Dataset rows:
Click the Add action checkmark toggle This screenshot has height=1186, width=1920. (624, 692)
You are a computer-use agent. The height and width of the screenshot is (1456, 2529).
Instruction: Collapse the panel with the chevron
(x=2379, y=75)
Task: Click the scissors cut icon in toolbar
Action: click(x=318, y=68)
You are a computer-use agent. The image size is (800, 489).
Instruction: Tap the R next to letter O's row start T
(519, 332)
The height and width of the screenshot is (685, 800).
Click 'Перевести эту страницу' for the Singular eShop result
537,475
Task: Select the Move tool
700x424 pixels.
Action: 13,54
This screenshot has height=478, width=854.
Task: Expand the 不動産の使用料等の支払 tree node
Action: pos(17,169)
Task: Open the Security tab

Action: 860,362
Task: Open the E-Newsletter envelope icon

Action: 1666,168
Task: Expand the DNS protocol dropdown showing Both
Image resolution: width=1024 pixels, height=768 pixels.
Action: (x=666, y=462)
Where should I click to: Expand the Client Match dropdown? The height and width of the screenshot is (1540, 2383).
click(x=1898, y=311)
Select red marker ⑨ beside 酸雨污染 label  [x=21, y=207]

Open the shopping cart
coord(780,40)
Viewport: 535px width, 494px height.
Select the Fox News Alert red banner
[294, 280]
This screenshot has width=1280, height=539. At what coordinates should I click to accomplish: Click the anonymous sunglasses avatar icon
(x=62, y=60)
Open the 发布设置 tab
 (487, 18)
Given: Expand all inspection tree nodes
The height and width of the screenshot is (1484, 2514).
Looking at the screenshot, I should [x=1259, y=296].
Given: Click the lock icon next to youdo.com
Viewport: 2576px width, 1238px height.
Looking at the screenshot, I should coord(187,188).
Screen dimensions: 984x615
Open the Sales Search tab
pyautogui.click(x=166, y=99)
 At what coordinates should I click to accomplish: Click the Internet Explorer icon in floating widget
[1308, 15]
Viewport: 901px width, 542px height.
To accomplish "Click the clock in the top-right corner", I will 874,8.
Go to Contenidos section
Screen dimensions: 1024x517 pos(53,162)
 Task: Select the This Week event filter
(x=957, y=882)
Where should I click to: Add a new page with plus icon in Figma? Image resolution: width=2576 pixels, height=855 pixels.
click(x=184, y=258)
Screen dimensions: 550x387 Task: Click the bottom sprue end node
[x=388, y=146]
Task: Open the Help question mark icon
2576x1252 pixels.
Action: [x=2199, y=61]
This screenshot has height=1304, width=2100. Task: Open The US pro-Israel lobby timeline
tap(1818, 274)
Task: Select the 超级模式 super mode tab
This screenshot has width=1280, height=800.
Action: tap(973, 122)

What you will do: Render every row above as a JSON list of strings, with one string per line and blank lines skipped.

Written solution:
[
  "Click the Add action checkmark toggle This screenshot has height=1186, width=1920. (624, 692)",
  "You are a computer-use agent. The height and width of the screenshot is (1456, 2529).",
  "Instruction: Collapse the panel with the chevron",
  "(x=2379, y=75)",
  "Task: Click the scissors cut icon in toolbar",
  "Action: click(x=318, y=68)",
  "You are a computer-use agent. The image size is (800, 489).",
  "Instruction: Tap the R next to letter O's row start T",
  "(519, 332)",
  "The height and width of the screenshot is (685, 800).",
  "Click 'Перевести эту страницу' for the Singular eShop result",
  "537,475",
  "Task: Select the Move tool",
  "700x424 pixels.",
  "Action: 13,54",
  "This screenshot has height=478, width=854.",
  "Task: Expand the 不動産の使用料等の支払 tree node",
  "Action: pos(17,169)",
  "Task: Open the Security tab",
  "Action: 860,362",
  "Task: Open the E-Newsletter envelope icon",
  "Action: 1666,168",
  "Task: Expand the DNS protocol dropdown showing Both",
  "Image resolution: width=1024 pixels, height=768 pixels.",
  "Action: (x=666, y=462)",
  "Where should I click to: Expand the Client Match dropdown? The height and width of the screenshot is (1540, 2383).",
  "click(x=1898, y=311)",
  "Select red marker ⑨ beside 酸雨污染 label  [x=21, y=207]",
  "Open the shopping cart",
  "coord(780,40)",
  "Viewport: 535px width, 494px height.",
  "Select the Fox News Alert red banner",
  "[294, 280]",
  "This screenshot has width=1280, height=539. At what coordinates should I click to accomplish: Click the anonymous sunglasses avatar icon",
  "(x=62, y=60)",
  "Open the 发布设置 tab",
  " (487, 18)",
  "Given: Expand all inspection tree nodes",
  "The height and width of the screenshot is (1484, 2514).",
  "Looking at the screenshot, I should [x=1259, y=296].",
  "Given: Click the lock icon next to youdo.com",
  "Viewport: 2576px width, 1238px height.",
  "Looking at the screenshot, I should coord(187,188).",
  "Screen dimensions: 984x615",
  "Open the Sales Search tab",
  "pyautogui.click(x=166, y=99)",
  " At what coordinates should I click to accomplish: Click the Internet Explorer icon in floating widget",
  "[1308, 15]",
  "Viewport: 901px width, 542px height.",
  "To accomplish \"Click the clock in the top-right corner\", I will 874,8.",
  "Go to Contenidos section",
  "Screen dimensions: 1024x517 pos(53,162)",
  " Task: Select the This Week event filter",
  "(x=957, y=882)",
  "Where should I click to: Add a new page with plus icon in Figma? Image resolution: width=2576 pixels, height=855 pixels.",
  "click(x=184, y=258)",
  "Screen dimensions: 550x387 Task: Click the bottom sprue end node",
  "[x=388, y=146]",
  "Task: Open the Help question mark icon",
  "2576x1252 pixels.",
  "Action: [x=2199, y=61]",
  "This screenshot has height=1304, width=2100. Task: Open The US pro-Israel lobby timeline",
  "tap(1818, 274)",
  "Task: Select the 超级模式 super mode tab",
  "This screenshot has width=1280, height=800.",
  "Action: tap(973, 122)"
]